Répartition des charges de copropriété entre vendeur et acquéreur

Depuis plusieurs années, Gaston et Marie sont propriétaires d'un appartement qu'ils ont décidé de mettre en vente. Ils ont rencontré Pierre, qui, justement cherchait un appartement. Le prix proposé par Gaston et Marie convenait à Pierre, et les deux parties ont décidé de conclure la vente.

 

Charges ordinaires de copropriété

Pour les charges ordinaires de copropriété, il n'y a pas de problème de partage: Pierre les supportera dès qu'il aura la jouissance de l'appartement.
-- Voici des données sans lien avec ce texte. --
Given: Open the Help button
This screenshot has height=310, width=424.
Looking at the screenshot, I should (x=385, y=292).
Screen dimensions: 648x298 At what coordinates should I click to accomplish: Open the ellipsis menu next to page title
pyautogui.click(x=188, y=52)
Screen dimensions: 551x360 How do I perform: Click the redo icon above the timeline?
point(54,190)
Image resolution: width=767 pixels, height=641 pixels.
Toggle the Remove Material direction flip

Cela vise principalement les frais communs périodiques, comme l'utilisation de l'ascenseur, l'entretien de l'immeuble, les frais de gérance...
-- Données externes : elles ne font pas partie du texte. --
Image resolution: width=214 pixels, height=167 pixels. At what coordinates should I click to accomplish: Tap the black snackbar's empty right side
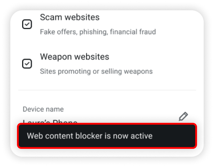pos(174,136)
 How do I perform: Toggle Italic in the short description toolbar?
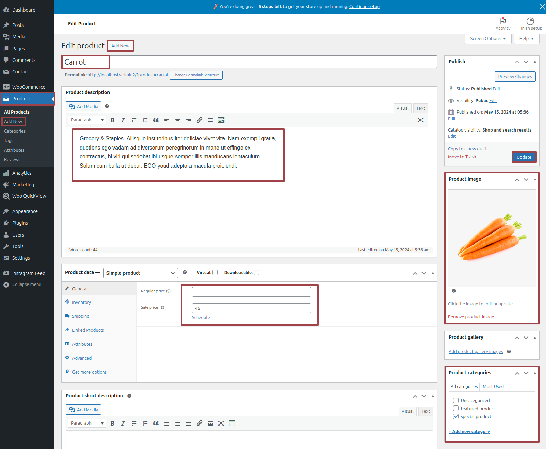[123, 423]
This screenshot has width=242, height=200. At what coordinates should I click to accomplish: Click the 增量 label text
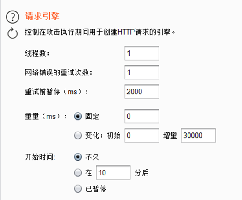(170, 136)
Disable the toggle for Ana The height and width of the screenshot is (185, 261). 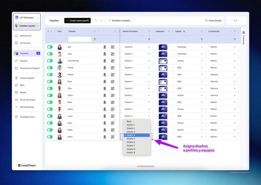point(50,47)
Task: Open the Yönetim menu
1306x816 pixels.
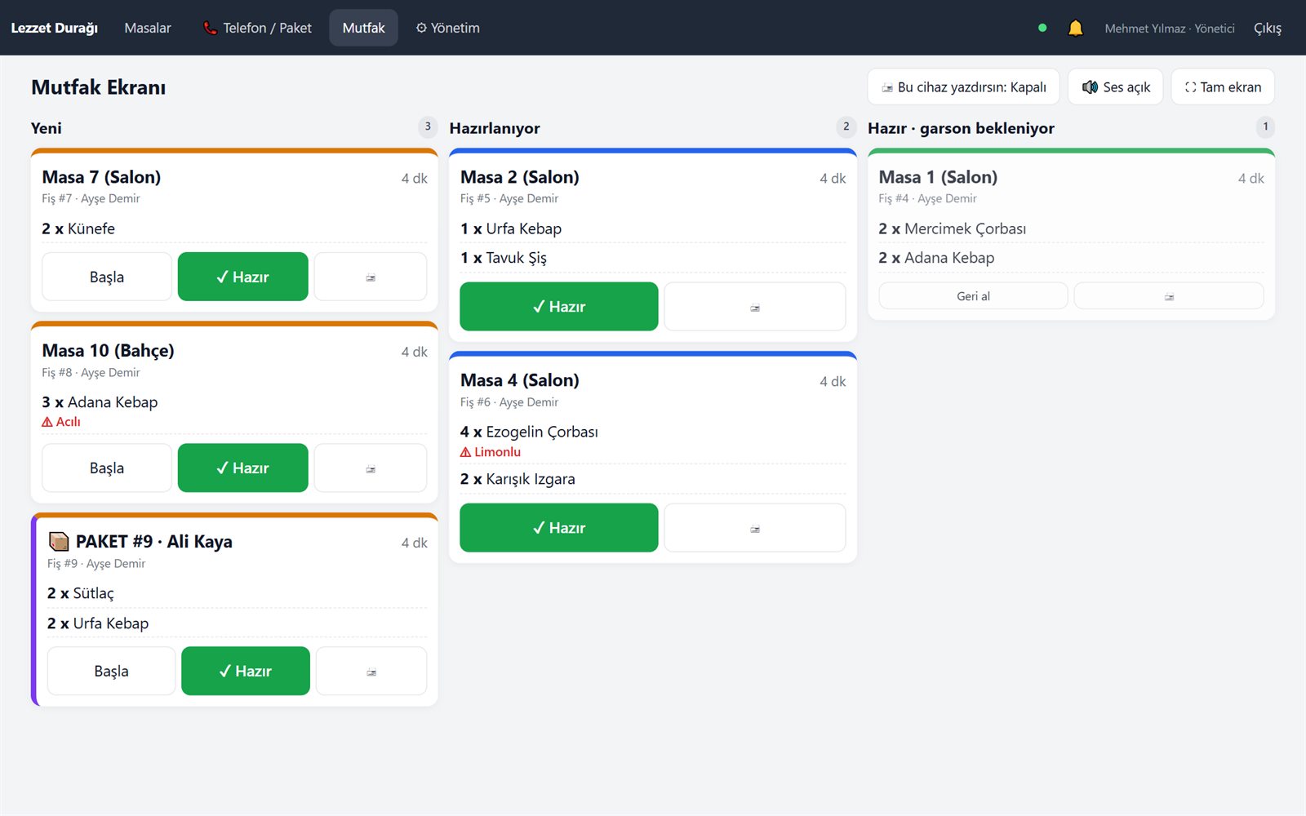Action: point(447,28)
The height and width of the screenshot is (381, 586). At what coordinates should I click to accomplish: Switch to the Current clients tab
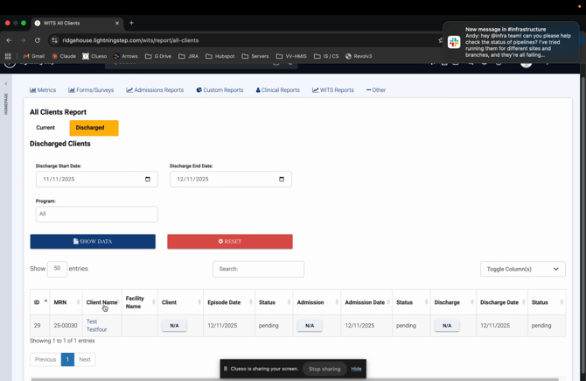[45, 128]
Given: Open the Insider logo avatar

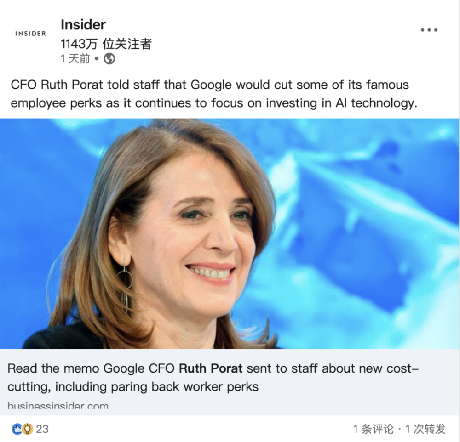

Si Gaston et Marie acceptent de laisser Pierre occuper l'appartement dès la signature du compromis, mais bien avant l'acte, il est normal que Pierre supporte les charges dès ce moment. Par contre, s'ils ont demandé à Pierre de pouvoir rester dans l'appartement plusieurs mois après la signature de l'acte, ils paieront les charges jusqu'au jour où ils mettront l'appartement à la disposition de Pierre.

Charges extraordinaires

Mais, il arrive parfois que, quelques jours après avoir décidé la vente, les vendeurs et l'acquéreur constatent que l'assemblée générale des copropriétaires a décidé d'entamer des gros travaux de remplacement de l'ascenseur et de réfection de la toiture. Qui devra payer ces frais? Gaston et Marie qui étaient propriétaires au moment où la décision de l'assemblée générale a été prise, ou Pierre qui sera propriétaire au moment de l'exécution des travaux, et qui en profitera.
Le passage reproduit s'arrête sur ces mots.